HSBC, Goldman Sachs, PCCW and Swire Properties are among 35 international and Hong Kong-listed companies whose chairmen are backing the local Women’s Foundation’s launch of the 30 Percent Club on Thursday.

The move also has the support of the securities regulators in Hong Kong and China, as well as key business associations in Hong Kong, and The Hong Kong Institute of Directors.

Roughly 40 per cent of Hong Kong-listed companies do not have a single woman on their boards, according to Su-Mei Thompson, chief executive of The Women’s Foundation. Only 10.7 per cent of all directors in the territory are female, even though a recent survey found that about 30 per cent of senior management positions in Hong Kong are held by women, Ms Thompson added.

“We believe there is a good supply of board-ready women in Hong Kong,” she said. “Women are consistently overlooked for reasons ranging from boards not having a diverse enough range of candidates to persistent gender bias about the leadership aptitude of women.”

Hong Kong is one of the least worst in the region in terms of the overall proportion of female directors, according to a recent study by consultants at Catalyst cited by the 30 Percent Club.

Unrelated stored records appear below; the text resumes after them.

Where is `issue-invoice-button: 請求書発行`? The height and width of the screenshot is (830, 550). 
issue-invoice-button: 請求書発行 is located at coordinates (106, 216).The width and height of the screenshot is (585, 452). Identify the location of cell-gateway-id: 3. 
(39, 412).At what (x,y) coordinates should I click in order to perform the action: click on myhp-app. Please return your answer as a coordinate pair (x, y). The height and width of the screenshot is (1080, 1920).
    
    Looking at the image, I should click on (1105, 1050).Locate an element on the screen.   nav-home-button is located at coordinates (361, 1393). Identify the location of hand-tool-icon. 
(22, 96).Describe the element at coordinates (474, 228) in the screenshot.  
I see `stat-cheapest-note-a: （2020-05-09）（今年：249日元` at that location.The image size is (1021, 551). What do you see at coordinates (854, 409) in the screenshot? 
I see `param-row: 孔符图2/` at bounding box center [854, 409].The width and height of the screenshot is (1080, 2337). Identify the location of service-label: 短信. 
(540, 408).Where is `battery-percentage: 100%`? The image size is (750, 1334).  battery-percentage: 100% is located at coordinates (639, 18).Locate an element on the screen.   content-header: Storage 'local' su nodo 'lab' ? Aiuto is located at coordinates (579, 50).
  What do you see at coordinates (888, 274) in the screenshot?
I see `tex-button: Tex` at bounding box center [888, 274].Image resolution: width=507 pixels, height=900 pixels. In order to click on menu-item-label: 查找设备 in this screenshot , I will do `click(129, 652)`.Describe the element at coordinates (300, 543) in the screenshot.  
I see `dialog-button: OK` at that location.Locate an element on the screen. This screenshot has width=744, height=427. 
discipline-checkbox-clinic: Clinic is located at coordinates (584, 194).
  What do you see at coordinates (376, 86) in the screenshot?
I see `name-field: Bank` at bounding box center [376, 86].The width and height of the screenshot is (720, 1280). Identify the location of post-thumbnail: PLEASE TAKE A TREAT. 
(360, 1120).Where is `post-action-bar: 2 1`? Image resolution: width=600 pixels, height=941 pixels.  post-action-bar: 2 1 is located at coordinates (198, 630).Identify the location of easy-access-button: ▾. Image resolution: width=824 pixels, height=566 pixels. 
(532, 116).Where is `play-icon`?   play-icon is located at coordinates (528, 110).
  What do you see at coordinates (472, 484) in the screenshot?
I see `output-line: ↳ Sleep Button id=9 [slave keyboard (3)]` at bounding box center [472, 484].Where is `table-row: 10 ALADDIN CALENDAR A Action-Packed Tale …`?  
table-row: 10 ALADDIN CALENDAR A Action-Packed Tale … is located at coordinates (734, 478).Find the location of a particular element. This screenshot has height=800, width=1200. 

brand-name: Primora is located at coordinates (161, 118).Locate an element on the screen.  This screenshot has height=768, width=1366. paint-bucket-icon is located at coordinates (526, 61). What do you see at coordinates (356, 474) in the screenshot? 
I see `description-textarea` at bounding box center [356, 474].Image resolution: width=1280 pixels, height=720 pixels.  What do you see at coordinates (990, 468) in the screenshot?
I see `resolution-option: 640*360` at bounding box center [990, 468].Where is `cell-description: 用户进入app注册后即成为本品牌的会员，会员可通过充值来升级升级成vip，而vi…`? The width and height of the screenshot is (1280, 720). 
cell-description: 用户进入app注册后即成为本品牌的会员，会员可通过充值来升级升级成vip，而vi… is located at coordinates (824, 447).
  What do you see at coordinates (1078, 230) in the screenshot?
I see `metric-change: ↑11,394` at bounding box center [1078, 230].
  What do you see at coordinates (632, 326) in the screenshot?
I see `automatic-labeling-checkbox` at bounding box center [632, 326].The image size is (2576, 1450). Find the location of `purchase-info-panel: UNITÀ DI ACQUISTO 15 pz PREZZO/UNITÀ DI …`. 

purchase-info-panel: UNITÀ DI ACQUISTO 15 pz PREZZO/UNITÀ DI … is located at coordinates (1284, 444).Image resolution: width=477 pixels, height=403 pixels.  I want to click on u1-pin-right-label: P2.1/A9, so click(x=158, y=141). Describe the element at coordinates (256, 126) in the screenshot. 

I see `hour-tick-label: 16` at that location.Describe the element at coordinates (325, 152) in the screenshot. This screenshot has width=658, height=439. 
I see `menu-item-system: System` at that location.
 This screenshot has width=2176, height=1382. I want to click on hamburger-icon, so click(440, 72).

The worst is Japan, with just 0.9 per cent of all directors being female, while Indonesia has just 4.5 per cent, Singapore 6.9 per cent, Australia 8.4 per cent and China 8.5 per cent. In the US the number is 16 per cent and in the UK 15 per cent.

Some cultural issues around a strong focus on traditional family roles remain in much of Asia in spite of many more female political leaders in the region than the west. South Korea and Thailand currently have female leaders, as does the more Anglo-Saxon Australia, while Indonesia and the Philippines have had female leaders in the past.

Ms Thompson said that in Hong Kong last year, 25 per cent of women left the workforce when they married, fewer than in the past, but still a significant proportion.

Teresa Ko, chairman of China for Freshfields, the law firm, said that there was less reason for this to happen in Hong Kong than in the west, especially for higher earners.

“In Hong Kong it ought to be easier for women to serve on boards because of the amount of domestic support that is available,” she said. “In the UK and some other countries, many women are forced to make a stark choice between career and family because of the very high costs of child care.”

The Hong Kong 30 Percent Club has had support from the eponymous UK group but is independent of it.

Its main aims are similar in that it does not want to see quotas or legislation to enforce change as has been recommended by the EU and adopted by countries such as Norway.

The club hopes instead to get locally listed groups to increase the number of women on their boards voluntarily by promoting awareness of the benefits of diversity, providing training and helping companies to identify suitable candidates and candidates to identify companies.